A patient is seen in the office and prescribed a 2 week course of antibiotics for diverticulitis.  The medicine nauseates him and he stops them in 3 days.  He does not contact his physician.  Ten days later, he develops severe abdominal pain and fever and needs to be hospitalized for severe diverticulitis.  He is in the hospital for 5 days and is seen by numerous medical specialists.  Who should pay the costs of this hospitalization?

A 55-year-old individual has never had a colonoscopy performed.  His primary care physician advises him to proceed, but the patient declines.  A decade later he is discovered to have colon cancer and needs to be hospitalized for surgery and evaluation by an oncologist.  Who should pay for the costs of his care?

If a patient with high blood pressure, skips appointments and his medications, and a complication develops…

I’m not carrying water for the insurance companies.  I am pointing out, however, that we often expect them to pay for medical care that is either inappropriate or should not have been necessary.  That’s not reasonable or fair.   Don’t we have a responsibility to be personally responsible?





3 comments:

Anonymous said...

While I agree with personal responsibility your scenarios imply that medical science can foresee or forestall all medical conditions. Treatments and screenings are not perfect and can often do harm themselves (who should pay for that?). Insurance can and should pay for major medical expenses but those expenses should be priced at affordable levels, not at the high levels seen today. Let's face it, today's pricing includes costs that have nothing to do with medical care (administrative costs, bigger fancier hospitals, and yes, profits).

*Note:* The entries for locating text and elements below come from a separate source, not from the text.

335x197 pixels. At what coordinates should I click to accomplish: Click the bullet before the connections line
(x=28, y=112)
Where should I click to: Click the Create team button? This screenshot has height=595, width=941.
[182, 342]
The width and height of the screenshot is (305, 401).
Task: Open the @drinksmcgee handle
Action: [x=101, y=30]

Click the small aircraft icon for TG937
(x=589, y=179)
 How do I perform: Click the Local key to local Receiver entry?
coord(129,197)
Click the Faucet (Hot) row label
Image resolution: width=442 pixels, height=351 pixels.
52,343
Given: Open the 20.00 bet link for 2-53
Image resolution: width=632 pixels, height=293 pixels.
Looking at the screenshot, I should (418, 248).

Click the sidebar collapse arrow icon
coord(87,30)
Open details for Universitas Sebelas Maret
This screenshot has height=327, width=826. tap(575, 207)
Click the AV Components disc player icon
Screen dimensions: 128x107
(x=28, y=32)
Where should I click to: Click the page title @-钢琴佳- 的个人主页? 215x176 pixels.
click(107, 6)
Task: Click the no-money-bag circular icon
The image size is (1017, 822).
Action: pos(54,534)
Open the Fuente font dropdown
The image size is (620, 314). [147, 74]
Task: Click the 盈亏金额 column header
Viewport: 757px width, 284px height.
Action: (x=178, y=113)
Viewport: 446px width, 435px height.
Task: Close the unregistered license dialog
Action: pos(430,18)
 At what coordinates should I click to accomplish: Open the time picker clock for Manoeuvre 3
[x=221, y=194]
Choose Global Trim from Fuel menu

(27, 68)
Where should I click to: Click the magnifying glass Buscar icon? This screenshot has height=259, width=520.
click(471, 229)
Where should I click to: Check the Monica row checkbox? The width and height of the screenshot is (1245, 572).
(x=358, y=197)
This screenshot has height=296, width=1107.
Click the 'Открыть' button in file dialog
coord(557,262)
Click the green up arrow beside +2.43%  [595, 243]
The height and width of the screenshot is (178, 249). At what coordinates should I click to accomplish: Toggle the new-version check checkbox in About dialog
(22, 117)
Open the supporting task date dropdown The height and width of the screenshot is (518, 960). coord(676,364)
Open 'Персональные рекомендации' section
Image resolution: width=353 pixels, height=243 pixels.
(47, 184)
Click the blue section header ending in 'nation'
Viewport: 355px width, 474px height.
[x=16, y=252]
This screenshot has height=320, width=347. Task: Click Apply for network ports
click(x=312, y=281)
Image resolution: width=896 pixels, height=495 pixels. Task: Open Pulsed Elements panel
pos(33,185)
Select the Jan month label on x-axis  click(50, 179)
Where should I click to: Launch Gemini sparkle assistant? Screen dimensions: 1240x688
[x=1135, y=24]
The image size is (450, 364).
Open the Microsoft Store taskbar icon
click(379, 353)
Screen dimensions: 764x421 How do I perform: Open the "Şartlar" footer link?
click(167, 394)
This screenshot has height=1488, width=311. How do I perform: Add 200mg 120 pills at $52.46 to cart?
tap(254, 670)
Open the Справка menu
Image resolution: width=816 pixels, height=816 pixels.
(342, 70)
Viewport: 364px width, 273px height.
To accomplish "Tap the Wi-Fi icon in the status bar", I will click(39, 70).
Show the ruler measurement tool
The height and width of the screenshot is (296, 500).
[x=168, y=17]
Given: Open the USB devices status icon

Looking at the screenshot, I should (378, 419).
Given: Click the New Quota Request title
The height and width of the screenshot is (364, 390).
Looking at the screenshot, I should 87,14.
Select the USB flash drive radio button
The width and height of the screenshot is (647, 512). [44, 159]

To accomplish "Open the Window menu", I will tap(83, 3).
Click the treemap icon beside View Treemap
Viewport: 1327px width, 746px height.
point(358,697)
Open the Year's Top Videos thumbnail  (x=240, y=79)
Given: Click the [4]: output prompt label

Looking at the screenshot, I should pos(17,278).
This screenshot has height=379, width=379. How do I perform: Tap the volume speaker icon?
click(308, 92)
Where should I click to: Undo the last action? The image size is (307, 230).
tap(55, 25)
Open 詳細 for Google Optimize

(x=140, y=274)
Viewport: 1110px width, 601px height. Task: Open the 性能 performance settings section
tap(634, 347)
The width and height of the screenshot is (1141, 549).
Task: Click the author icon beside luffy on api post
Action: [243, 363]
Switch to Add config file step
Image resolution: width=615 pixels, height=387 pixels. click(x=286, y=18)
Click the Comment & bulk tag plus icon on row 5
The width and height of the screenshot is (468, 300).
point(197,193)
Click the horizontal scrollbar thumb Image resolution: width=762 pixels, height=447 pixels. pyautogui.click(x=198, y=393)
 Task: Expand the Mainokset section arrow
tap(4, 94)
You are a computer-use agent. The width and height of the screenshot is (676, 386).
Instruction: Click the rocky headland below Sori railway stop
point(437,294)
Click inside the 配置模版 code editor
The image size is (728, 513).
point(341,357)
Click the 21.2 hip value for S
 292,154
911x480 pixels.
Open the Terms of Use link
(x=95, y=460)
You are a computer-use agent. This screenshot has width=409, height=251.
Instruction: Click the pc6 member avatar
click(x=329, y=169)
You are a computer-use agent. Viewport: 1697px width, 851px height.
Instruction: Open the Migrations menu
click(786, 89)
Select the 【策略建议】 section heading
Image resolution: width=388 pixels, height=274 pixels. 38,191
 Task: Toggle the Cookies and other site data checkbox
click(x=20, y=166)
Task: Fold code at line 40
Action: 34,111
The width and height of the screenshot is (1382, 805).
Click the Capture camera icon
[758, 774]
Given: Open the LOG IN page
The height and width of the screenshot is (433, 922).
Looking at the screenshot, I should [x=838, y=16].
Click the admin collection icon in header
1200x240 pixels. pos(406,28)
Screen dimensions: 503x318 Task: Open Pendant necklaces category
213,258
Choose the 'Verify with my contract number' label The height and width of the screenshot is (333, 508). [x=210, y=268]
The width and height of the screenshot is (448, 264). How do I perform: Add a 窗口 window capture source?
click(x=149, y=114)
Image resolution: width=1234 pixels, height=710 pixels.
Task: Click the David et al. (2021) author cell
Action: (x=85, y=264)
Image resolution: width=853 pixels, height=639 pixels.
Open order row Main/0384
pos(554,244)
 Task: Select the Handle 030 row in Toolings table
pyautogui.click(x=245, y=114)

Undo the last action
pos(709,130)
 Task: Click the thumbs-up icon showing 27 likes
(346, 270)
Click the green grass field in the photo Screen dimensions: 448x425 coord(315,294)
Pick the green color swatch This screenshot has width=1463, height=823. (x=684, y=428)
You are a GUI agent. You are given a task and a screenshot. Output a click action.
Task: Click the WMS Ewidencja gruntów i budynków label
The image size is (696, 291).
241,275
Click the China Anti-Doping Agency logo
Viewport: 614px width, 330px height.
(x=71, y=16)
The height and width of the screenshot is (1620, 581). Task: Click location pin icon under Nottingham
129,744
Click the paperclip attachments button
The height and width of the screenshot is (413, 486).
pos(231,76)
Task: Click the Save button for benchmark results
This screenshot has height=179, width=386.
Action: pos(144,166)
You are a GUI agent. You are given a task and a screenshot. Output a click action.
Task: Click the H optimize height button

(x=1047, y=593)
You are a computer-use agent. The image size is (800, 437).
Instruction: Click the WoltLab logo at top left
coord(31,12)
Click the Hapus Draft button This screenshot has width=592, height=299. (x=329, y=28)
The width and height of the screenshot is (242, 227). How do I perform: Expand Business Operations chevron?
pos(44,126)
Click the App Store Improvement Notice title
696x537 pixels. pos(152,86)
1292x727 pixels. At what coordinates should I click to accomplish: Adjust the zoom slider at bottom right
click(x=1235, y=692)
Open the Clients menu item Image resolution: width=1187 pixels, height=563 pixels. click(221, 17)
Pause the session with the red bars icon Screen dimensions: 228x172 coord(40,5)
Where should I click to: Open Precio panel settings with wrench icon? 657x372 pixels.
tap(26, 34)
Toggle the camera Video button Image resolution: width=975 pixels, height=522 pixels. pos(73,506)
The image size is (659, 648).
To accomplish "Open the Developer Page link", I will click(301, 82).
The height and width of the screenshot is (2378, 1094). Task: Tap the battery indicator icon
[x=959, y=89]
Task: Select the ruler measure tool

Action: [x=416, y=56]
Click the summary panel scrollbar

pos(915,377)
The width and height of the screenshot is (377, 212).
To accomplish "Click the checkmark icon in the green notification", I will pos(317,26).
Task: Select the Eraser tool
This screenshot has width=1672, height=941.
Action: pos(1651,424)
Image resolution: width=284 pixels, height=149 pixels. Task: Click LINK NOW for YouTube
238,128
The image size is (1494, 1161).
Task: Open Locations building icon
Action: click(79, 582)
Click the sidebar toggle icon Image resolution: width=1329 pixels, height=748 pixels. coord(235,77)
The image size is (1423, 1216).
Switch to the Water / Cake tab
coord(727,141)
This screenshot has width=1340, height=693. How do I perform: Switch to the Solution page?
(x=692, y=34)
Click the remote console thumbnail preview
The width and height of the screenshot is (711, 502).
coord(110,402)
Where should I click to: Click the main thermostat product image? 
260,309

The Medical Contrarian said...

I think an earlier blog I wrote this year is relevant to this discussion (http://georgiacontrarian.blogspot.com/2016/01/coproduction-in-health-care.html). It highlights the concept that health care is not delivered by physicians of health systems alone, it is co-produced by "providers" and patient together. It may be best to view this not as a personal responsibility issue but as a co-producer competency issue. Without a competent and engaged patient (and perhaps family) partner in creation of health care outcomes, the outcomes will always be suboptimal. Whether specific investments in optimizing this (?patient education) or changes in incentive structures can improve engagement is an open question. There may be specific individuals where no amount of investment will help.

Michael Kirsch, M.D. said...

Appreciate comments above. @anonymous quickly drifted away from my primary point - the primacy of personal responsibility. @MC, uncertain I grasp your point that personal responsibility should be morphed into a 'partnership' between patients and professionals. I think in medical care and in life we need to accept the consequences and enjoy the benefits of our decisions. If a physicians advised a screening colonoscopy to an informed pt, and the procedure is declined, then future (or present) unwanted growths in the colon are solely the patient's responsibility. If a financial advisor recommends an investment, and I decline to invest, is it both our responsiblities of the investment's return soars and I have missed out? I think across society there are ongoing attempts to blame others for adverse events.